The American Heart Association lists symptoms including dizziness, nausea, shortness of breath and the trademark chest pain or discomfort as signs that a woman may be experiencing a heart attack. Even though heart disease is currently the number one killer of women in U.S., female heart attack patients often chalk up the symptoms to less life-threatening conditions like acid reflux, the flu or normal aging.

Even when women went in to see their doctor, they reported sometimes feeling "rebuffed or dismissed," Curry said. This indicates that both women and doctors may be overlooking symptoms.

"It is not any harder to diagnose a heart attack in a woman compared to a man as far as testing," Best said. However, she pointed out that women are likely to present more symptoms than men, which can lead physicians to misdiagnosis or prolong the search for appropriate testing.

Best also that the problem extends into how a woman takes care of herself after experiencing a heart attack.

"Women utilize cardiac rehabilitation at a lower rate than men," she said. "They are referred to rehab at a lower rate than men, may be limited from time constraints more than men and have had issues in the past of few, if any other, women in rehab, which limits the supportive role of rehab."

Sharing is caring: "I think it's a shared responsibility, there is lots more work that needs to be done," Curry told Mic.
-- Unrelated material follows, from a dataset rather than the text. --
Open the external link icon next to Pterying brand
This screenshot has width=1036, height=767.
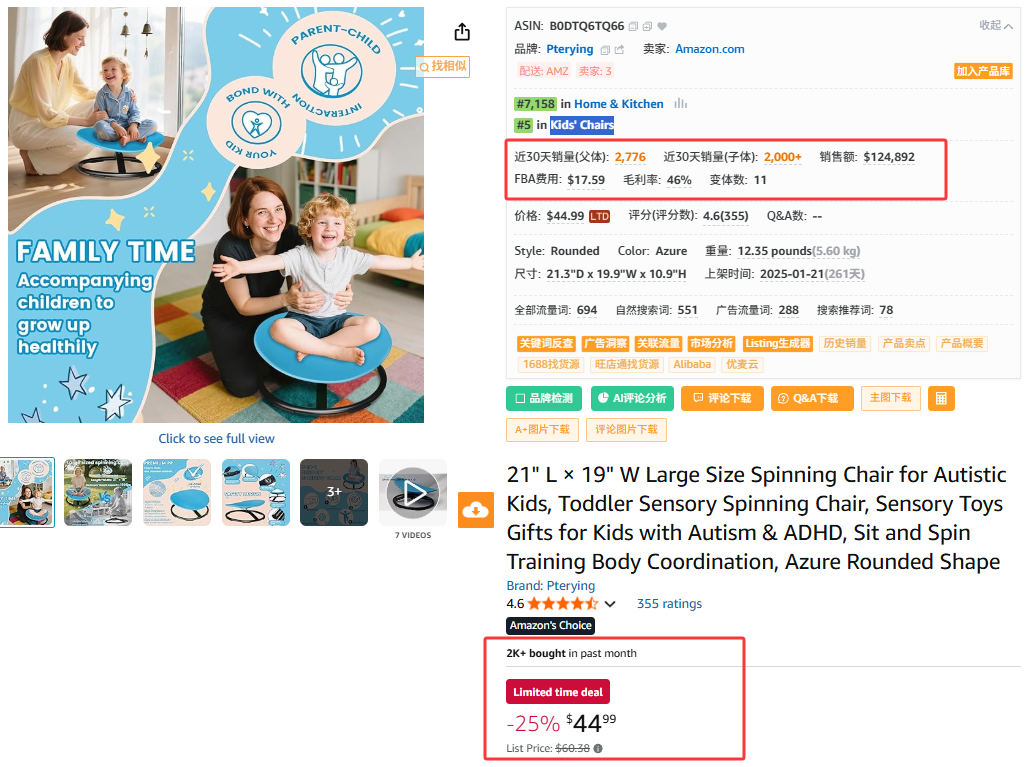[619, 49]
The next step for research would be to investigate more precise diagnostic methods and find a way to get both women and doctors up to speed on the symptoms. For women, knowing your family medical history is just as important as listening to your body. For healthcare providers, it might be important to cover all the bases and explore a heart attack diagnosis in a young women, even if it seems unlikely.

The solution may not be simple, but as in all matters of the heart — anatomical or figurative — communication may be key.